Ülkemizi batıdan doğuya, kuzeyden güneye gezip dolaştıkça nice güzelliklerin olduğuna şahit oluyorum. Çoğu zamanda bu güzellikleri gerek yazılarımda, gerek sosyal medya hesaplarımda gerekse de dostlarımız ile yaptığımız sohbet ortamlarında paylaşıyorum.
Bu yazımızda da sizlere ülkemizin en batısında güzel bir mekandan ve bu mekanda yetiştirilen güzel bir üründen bahsedeceğim. Bahse konu bölgemiz Marmara Bölgesi’nin Çanakkale ili.
Çanakkale ilimizin Kaz Dağları eteklerinde kurulmuş, geniş bir ovaya sahip tertemiz havası ve suları olan bu ovasında, çeşit çeşit meyvelerin yetiştiğine şahit olduğumuz güzide, şirin bir ilçe Bayramiç’i tanıtmaya ve anlatmaya gayret edeceğim. Bayramiç’in güzelliği kadar önemli bir özelliği daha var, o da istiklal şairimiz Mehmet Akif Ersoy burada doğmuştur. Doğduğu ev bugün müze olarak kullanılmaktadır. Bayramiç’e yolu düşenler bugün müze olarak değerlendirilen Mehmet Akif Ersoy’a ait bu evi mutlaka ziyaret etmeleri gerekir. Burada Akif’e ait eşyalar ve onun hatıralarına yer verilmiş. Akif’i yakından tanımak için iyi bir fırsat. Aslında Bayramiç sadece Akif’ten ibaret değil, burası adeta cennetten bir parça, doğa harikası güzelliklere sahip bir yer.

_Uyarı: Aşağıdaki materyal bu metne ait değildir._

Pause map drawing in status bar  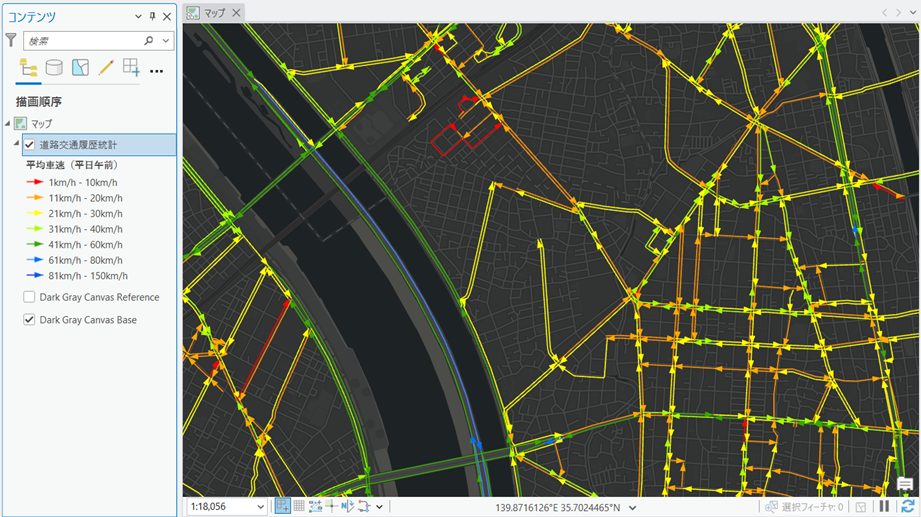(x=884, y=507)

Bu güzellikler arasında adı Bayramiç Beyazı olarak bilinen, angelina eriği büyüklüğünde Bayramiç beyaz nektarisi bölgeye has bir ürün. Bayramiç’te yetiştirildiğine şahit olduğumuz beyaz nektari tarlaların büyük çoğunluğunda ekili olduğunu gördüm. Aslında nektari ülkemizin birçok noktasında yetiştirilmektedir. Ancak çoğunlukla bildiğimiz ve gördüğümüz bu nektari kırmızı renktedir. Ancak Bayramiç’e özgü olan bu nektari ise beyaz renkte. Bölgeye baktığımızda beyaz nektari Çan ve Biga civarında da yetiştirilmekte, ancak ürün Bayramiç ile ün salmış ve daha çok Bayramiç beyazı olarak bilinmektedir. Böylesi ürünleri tanımak, korumak ve tanınması içinde gayret göstermek gerekir. Bayramiç kaymakamı Manisalı hemşerimiz Sercan Gökdemir başta olmak üzere bölgedeki üretici çiftçiler bu manada ciddi çalışmalar yapmaktadırlar. Bayramiç’e yaptığımız ikinci gezide hasadına denk geldiğimiz Bayramiç Beyaz Nektari’sinin tadına bakmak nasip oldu. Gerçekten anlatıldığı kadar tadı, kokusu ve nefaseti varmış. Bölgede bu ürünün yetiştirilmesinde çok sorun yok. Tarlaların büyük çoğunluğu bu ürünle dolu. Kaz Dağları’nın endemik bitki yapısına uygun farklı bir meyve olan bu beyaz nektarinin tanıtılması ve özellikle yurtdışına ihracatı ile alakalı gerek Bayramiç ilçesindeki yöneticiler, gerekse de Çanakkale valiliği konuya el atmalıdır. Belki de bu yönde bazı çalışmalar yapılmaktadır. Âcizane kanaatime ve gözlemlerime göre tanıtım ve ihracat çalışmalarının yetersiz olduğu düşüncesindeyim.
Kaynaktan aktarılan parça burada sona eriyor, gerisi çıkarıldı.